# Document:
When the connection_condition is “6”, an AV stream of the pre-connection playitem connected with an AV stream of the post-connection playitem should be playable as one AV clip. That is to say, the STCs and ATCs should be continuous throughout the AV streams of the pre-connection playitem and post-connection playitem.
The “Multi_clip_entry” is information that identifies AV streams representing videos of different angles when a multi-angle section is formed by the playitem.
This concludes the description of the MainPath information. Next, a detailed description is given of the SubPath information table.
The “Clip_information_file_name” is information that, with the file name of Clip information written therein, uniquely specifies a SubClip that corresponds to the SubPlayItem.
The “Clip_codec_identifier” indicates an encoding method of the AV stream file.
The “ref_to_STC_id[0]” uniquely indicates an STC_Sequence that is the target of the SubPlayItem.
The “SubPlayItem_In_time” is information that indicates the start point of the SubPlayItem on the playback time axis of the SubClip.
The “SubPlayItem_Out_time” is information that indicates the end point of the SubPlayItem on the playback time axis of the SubClip.
The “sync_PlayItem_id” is information that uniquely specifies, among PlayItems constituting the MainPath, a PlayItem with which the SubPlayItem is to be synchronized. The “SubPlayItem_In_time” is present on the playback time axis of the PlayItem specified by the “sync_PlayItem_id”.
The “sync_start_PTS_of_PlayItem” indicates, with the time accuracy of 45 KHz, the position of the start point of the SubPlayItem specified by the SubPlayItem_In_time, on the playback time axis of the PlayItem specified by the “sync_PlayItem_id”.
This concludes the description of the subpath information. Next is a detailed description of the entry mark information.
The entry mark information can be attached to a position within a playback section defined by the playitem. Namely, the entry mark information is attached to a position that can be a playback start point in the playitem, and is used for cue playback. For example, during playback of a movie title, chapter playback is realized when an entry mark is attached to a chapter start position.
This concludes the description of the entry mark information. Next is a detailed description of the extension data.
The extension data is an extension unique to the 3D playlist, and is not compatible with the 2D playlist. The extension data stores STN_table_SSs #1 through #N. Each STN_table_SS corresponds to a different piece of playitem information, and is a table in which logical stream numbers are assigned to pairs of a stream entry and a stream attribute for 3D playback. The order of the pairs of a stream entry and a stream attribute in the STN_table_SS indicates a priority order of the corresponding streams. The stream selection table is constituted from the STN_table in the playitem information and the STN_table_SS in the extension data.
The following describes the stream selection table which is included in the above-described internal structure of the PlayItem information.
As the stream entries of the STN_table, the audio/PG/IG for 2D that are playable during 2D playback can be registered. For this reason, the STN_table includes a 2D video stream entry group, a 2D audio stream entry group, a 2D PG stream entry group, and a 2D IG stream entry group, and the packet identifiers of the video, audio, PG, and IG streams can be described in these stream entry groups.

# Supplied material:
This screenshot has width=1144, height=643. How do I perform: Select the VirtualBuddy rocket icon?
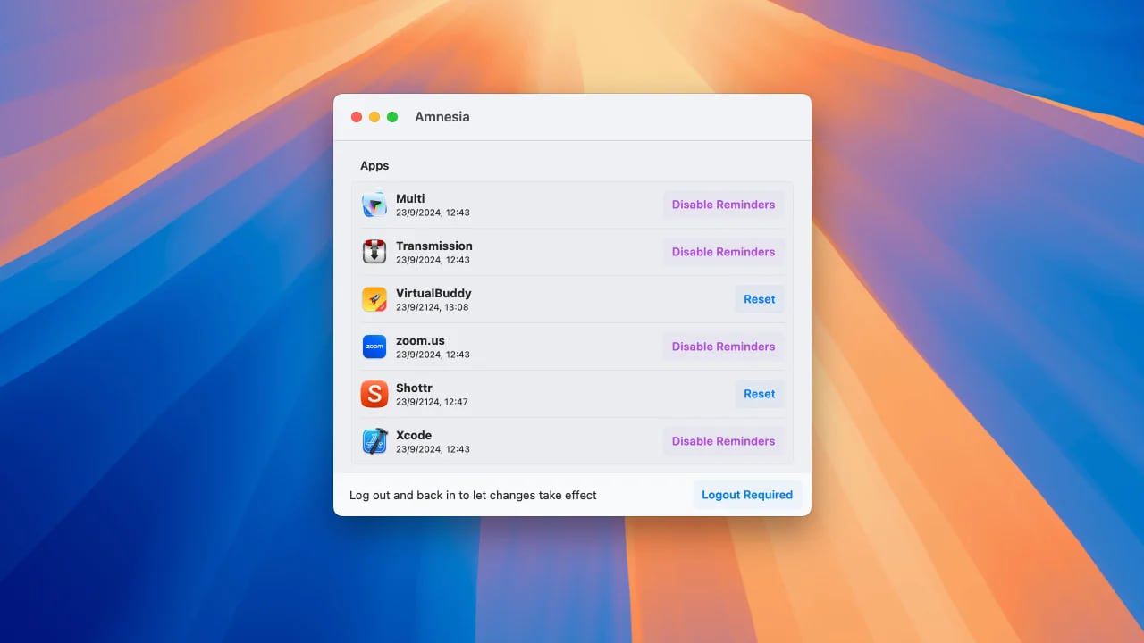click(x=374, y=299)
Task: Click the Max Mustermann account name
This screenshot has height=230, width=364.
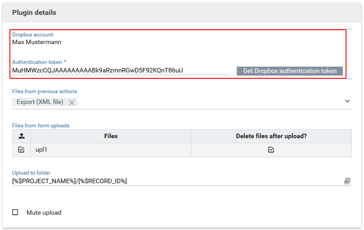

# Problem details:
Please answer these questions using the playlist passage above, marking each answer with its number:
1. With what time accuracy does the "sync_start_PTS_of_PlayItem" indicate the position of the SubPlayItem's start point?
2. What does the "Clip_codec_identifier" indicate?
3. What does the order of the stream entry and stream attribute pairs in the STN_table_SS indicate?

# Finished exercise:
1. 45 KHz
2. An encoding method of the AV stream file
3. A priority order of the corresponding streams